The survey looked at anonymized patient-level electronic prescription data from U.S. retail pharmacies. The data represent more than 80% of Truvada prescriptions and were projected to account for all retail pharmacies and a small subset of non-retail pharmacies, according to the researchers.

The analysis excluded Truvada prescriptions that probably were not for PrEP, such as those for HIV treatment (determined by arecorded HIV diagnosis, opportunistic illnesses, or use of additional antiretrovirals), post-exposure prophylaxis (PEP), or off-label treatment of hepatitis B (tenofovir alone is approved for this indication, but not the Truvada combination pill).

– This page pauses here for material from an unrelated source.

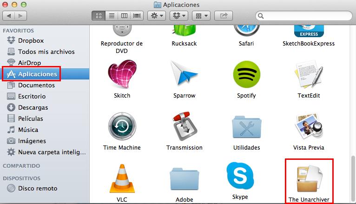356x204 pixels.
Task: Click the back navigation button
Action: click(x=10, y=16)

Most Truvada PrEP use (80%) was tracked to retail or mail-order pharmacies and 4% to long-term care facilities. Among the pharmacies, 38% were chain stores, 17% were independent pharmacies, 10% were at clinics, and 21% were mail-order. Federal facilities, prisons, and university heath services accounted for less than 1%.

The survey's major limitation is that it does not include all the ways people may obtain PrEP outside of retail pharmacies. For example, it does not count people who receive PrEP through the Medicaid system or private PrEP programs, such as the one at Kaiser Permanente in San Francisco, that do not report data to drug companies.

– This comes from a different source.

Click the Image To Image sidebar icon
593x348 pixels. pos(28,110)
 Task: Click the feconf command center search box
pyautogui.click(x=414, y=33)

The survey found that 98,732individuals started Truvada for PrEP since 2012, with 36,732 -- or more than a third of the total -- doing so during 2016. The researchers estimated that by the first quarter of 2017 there were 120,000 people currently on PrEP.

PrEP use could be divided into 3 periods:

  • Slow growth from the beginning of 2012 through the first quarter of 2014 (9% increase per quarter);
  • Rapid growth between the second quarter of 2014 and the end of 2015 (17% increase per quarter);
  • Stabilization between the first and third quarter of 2016 (<1% increase per quarter).

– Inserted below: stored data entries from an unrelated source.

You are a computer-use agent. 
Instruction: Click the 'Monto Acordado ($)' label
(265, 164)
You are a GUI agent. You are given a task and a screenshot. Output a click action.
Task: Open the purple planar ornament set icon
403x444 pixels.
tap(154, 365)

Over the 4 years, 83,672 PrEP users were men and 15,060 were women (the presentation did not specify whether they were cisgender or transgender). However, the proportions shifted over time: women accounted for more than 40% of all PrEP starts in 2012, but from mid-2014 onward this fell to around 10%.

The average age of people starting PrEP was approximately 38 years for men and 35 years for women; 11% of the men and 24% of the women were under age 25, a group with a disproportionately higher risk of HIV infection.

The breakdown of PrEP users by race/ethnicity is more difficult, as this information is not routinely included in pharmacy records, but it was available for about 40% of them.

The survey showed that 73% of people starting PrEP were white, 13% were Latino/Hispanic, 10% were African American, and 4% were Asian. This does not differ dramatically from the racial/ethnic distribution of the U.S. population as a whole (about 61%, 18%, 12%, and 6%, respectively, in 2016).

However, it does not reflect the distribution of the U.S. HIV epidemic. According to the latest data from the Centers for Disease Control and Prevention, 45% of new HIV diagnoses occurred among African-Americans, about 25% among whites, 24% among Latinos, and 2% among Asians in 2015. Young black gay and bisexual men are at especially high risk.

"Despite this trend of increasing [PrEP] use in the USA, barriers to greater use in women and younger individuals at risk of HIV should be explored," the researchers concluded.

8/17/17

Source

R Mera et al. Changes in Truvada for HIV pre-exposure prophylaxis  utilization in the USA: 2012-2016. 9th International AIDS Society Conference on HIV Science.Paris, July 23-26, 2017. Abstract WEPEC0919.